[Some items]
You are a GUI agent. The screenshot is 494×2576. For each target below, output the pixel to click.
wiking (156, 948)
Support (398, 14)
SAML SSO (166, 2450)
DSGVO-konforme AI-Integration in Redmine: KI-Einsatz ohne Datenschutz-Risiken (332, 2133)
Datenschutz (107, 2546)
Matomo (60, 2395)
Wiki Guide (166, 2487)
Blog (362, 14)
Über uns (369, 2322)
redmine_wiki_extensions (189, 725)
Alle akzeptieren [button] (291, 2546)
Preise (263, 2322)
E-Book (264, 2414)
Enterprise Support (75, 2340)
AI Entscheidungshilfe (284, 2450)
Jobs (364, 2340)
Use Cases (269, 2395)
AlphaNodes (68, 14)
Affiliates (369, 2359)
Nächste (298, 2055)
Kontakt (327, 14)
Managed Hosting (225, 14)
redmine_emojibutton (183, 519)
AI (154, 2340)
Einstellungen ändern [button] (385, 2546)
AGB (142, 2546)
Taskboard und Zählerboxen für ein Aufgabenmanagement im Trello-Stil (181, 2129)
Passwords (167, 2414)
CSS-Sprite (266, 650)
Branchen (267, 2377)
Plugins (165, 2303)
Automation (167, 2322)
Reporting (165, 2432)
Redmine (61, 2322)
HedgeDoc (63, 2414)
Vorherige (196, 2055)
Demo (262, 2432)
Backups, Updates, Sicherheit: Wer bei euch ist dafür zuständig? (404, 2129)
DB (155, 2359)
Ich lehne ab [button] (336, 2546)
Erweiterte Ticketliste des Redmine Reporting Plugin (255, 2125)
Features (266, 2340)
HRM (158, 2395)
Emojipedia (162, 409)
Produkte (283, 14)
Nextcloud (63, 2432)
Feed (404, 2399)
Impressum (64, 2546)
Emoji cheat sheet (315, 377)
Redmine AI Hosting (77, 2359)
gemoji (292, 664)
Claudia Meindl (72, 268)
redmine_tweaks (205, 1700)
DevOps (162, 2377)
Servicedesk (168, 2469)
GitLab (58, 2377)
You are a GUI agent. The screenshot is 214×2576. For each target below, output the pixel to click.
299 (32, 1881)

▶ Aim of the exercise
Express every line of the items above as a Markdown table with the columns "Row" and "Line," numbering the rows in order and omitting blank lines.

▶ Task result
| Row | Line |
|---|---|
| 1 | You are a GUI agent. The screenshot is 494×2576. For each target below, output the pixel to click. |
| 2 | wiking (156, 948) |
| 3 | Support (398, 14) |
| 4 | SAML SSO (166, 2450) |
| 5 | DSGVO-konforme AI-Integration in Redmine: KI-Einsatz ohne Datenschutz-Risiken (332, 2133) |
| 6 | Datenschutz (107, 2546) |
| 7 | Matomo (60, 2395) |
| 8 | Wiki Guide (166, 2487) |
| 9 | Blog (362, 14) |
| 10 | Über uns (369, 2322) |
| 11 | redmine_wiki_extensions (189, 725) |
| 12 | Alle akzeptieren [button] (291, 2546) |
| 13 | Preise (263, 2322) |
| 14 | E-Book (264, 2414) |
| 15 | Enterprise Support (75, 2340) |
| 16 | AI Entscheidungshilfe (284, 2450) |
| 17 | Jobs (364, 2340) |
| 18 | Use Cases (269, 2395) |
| 19 | AlphaNodes (68, 14) |
| 20 | Affiliates (369, 2359) |
| 21 | Nächste (298, 2055) |
| 22 | Kontakt (327, 14) |
| 23 | Managed Hosting (225, 14) |
| 24 | redmine_emojibutton (183, 519) |
| 25 | AI (154, 2340) |
| 26 | Einstellungen ändern [button] (385, 2546) |
| 27 | AGB (142, 2546) |
| 28 | Taskboard und Zählerboxen für ein Aufgabenmanagement im Trello-Stil (181, 2129) |
| 29 | Passwords (167, 2414) |
| 30 | CSS-Sprite (266, 650) |
| 31 | Branchen (267, 2377) |
| 32 | Plugins (165, 2303) |
| 33 | Automation (167, 2322) |
| 34 | Reporting (165, 2432) |
| 35 | Redmine (61, 2322) |
| 36 | HedgeDoc (63, 2414) |
| 37 | Vorherige (196, 2055) |
| 38 | Demo (262, 2432) |
| 39 | Backups, Updates, Sicherheit: Wer bei euch ist dafür zuständig? (404, 2129) |
| 40 | DB (155, 2359) |
| 41 | Ich lehne ab [button] (336, 2546) |
| 42 | Erweiterte Ticketliste des Redmine Reporting Plugin (255, 2125) |
| 43 | Features (266, 2340) |
| 44 | HRM (158, 2395) |
| 45 | Emojipedia (162, 409) |
| 46 | Produkte (283, 14) |
| 47 | Nextcloud (63, 2432) |
| 48 | Feed (404, 2399) |
| 49 | Impressum (64, 2546) |
| 50 | Emoji cheat sheet (315, 377) |
| 51 | Redmine AI Hosting (77, 2359) |
| 52 | gemoji (292, 664) |
| 53 | Claudia Meindl (72, 268) |
| 54 | redmine_tweaks (205, 1700) |
| 55 | DevOps (162, 2377) |
| 56 | Servicedesk (168, 2469) |
| 57 | GitLab (58, 2377) |
| 58 | You are a GUI agent. The screenshot is 214×2576. For each target below, output the pixel to click. |
| 59 | 299 (32, 1881) |